#### Records to use
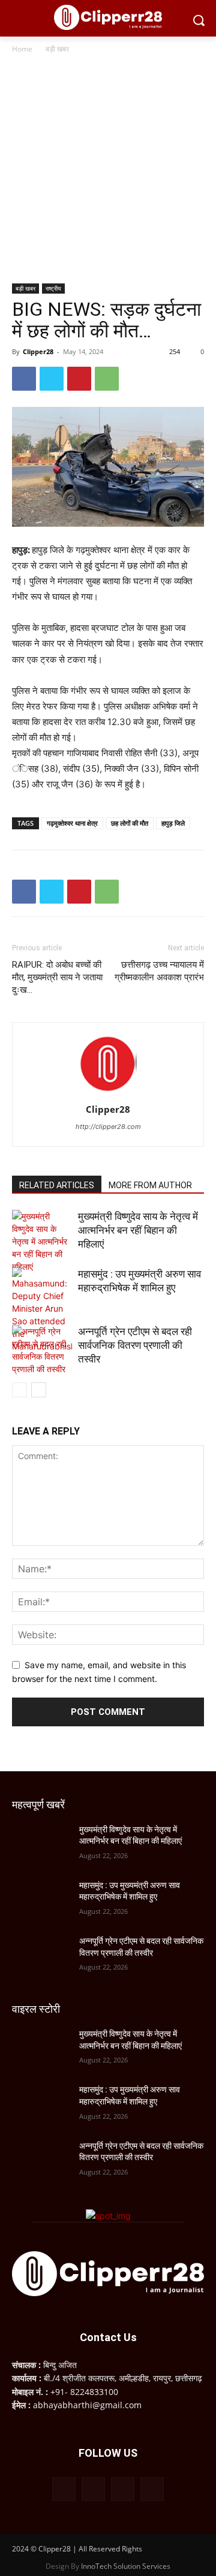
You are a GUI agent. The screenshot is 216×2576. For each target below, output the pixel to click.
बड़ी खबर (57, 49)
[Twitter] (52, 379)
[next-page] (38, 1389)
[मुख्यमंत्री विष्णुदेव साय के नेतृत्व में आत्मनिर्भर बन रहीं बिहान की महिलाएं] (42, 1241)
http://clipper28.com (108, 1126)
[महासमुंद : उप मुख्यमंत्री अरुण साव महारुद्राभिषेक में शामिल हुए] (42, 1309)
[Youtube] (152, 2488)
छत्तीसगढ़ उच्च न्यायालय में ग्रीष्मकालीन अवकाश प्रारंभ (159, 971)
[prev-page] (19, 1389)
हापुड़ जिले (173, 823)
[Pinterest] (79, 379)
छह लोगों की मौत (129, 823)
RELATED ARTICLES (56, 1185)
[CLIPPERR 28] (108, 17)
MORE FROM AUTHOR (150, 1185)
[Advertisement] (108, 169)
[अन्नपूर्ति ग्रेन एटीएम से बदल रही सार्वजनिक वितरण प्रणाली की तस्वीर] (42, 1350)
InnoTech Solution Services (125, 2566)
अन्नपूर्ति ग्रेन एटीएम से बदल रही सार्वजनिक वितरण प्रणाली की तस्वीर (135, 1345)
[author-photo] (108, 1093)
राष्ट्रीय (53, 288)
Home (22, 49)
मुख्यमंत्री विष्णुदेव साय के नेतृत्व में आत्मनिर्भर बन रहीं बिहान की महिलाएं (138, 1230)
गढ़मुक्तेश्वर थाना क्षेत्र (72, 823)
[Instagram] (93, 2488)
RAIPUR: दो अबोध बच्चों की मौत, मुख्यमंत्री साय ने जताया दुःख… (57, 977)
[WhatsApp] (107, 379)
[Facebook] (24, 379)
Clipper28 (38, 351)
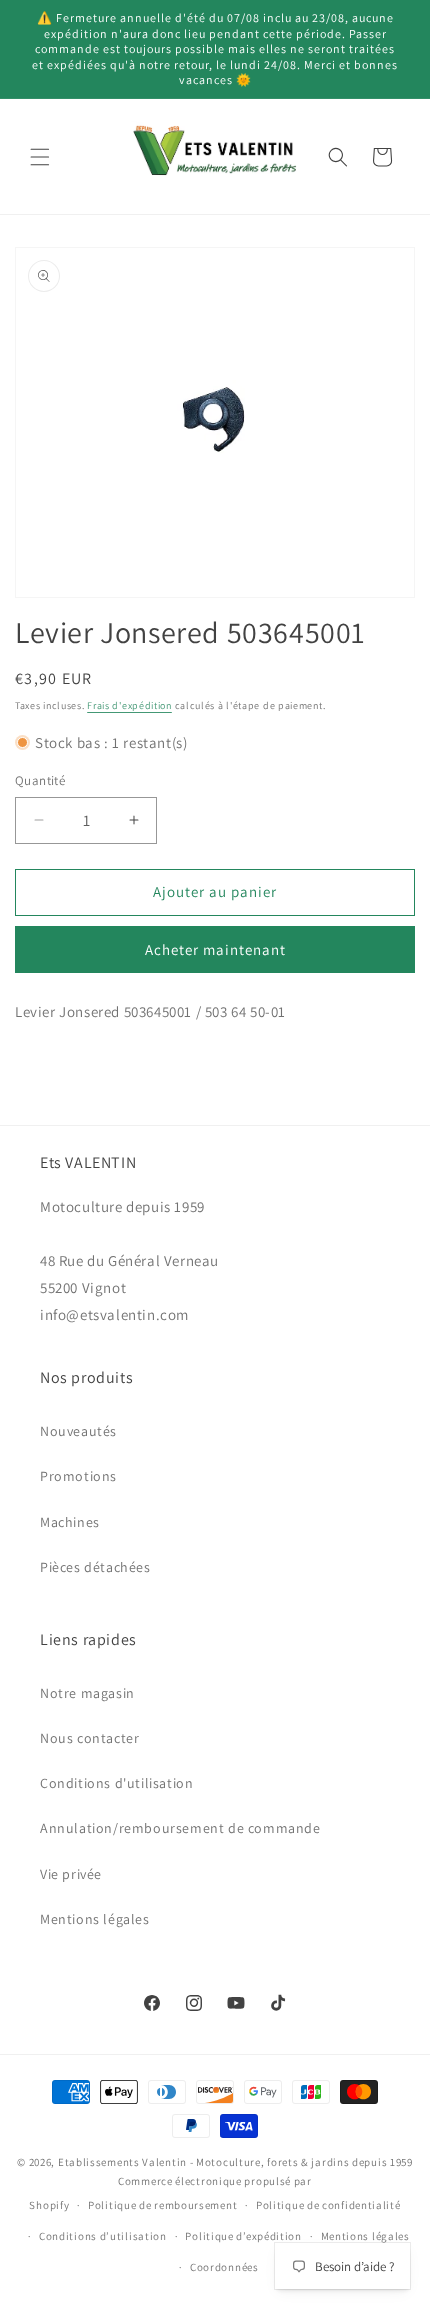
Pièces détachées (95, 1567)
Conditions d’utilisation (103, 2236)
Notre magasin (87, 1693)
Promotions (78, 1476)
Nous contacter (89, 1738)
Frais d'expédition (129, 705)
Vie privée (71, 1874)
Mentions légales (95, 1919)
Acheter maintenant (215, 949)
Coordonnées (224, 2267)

#### Task objective
Please make your reply exactly the lines from the one containing "Promotions (78, 1476)" through the end of the entries above, and nothing more.

#### Problem solution
Promotions (78, 1476)
Nous contacter (89, 1738)
Frais d'expédition (129, 705)
Vie privée (71, 1874)
Mentions légales (95, 1919)
Acheter maintenant (215, 949)
Coordonnées (224, 2267)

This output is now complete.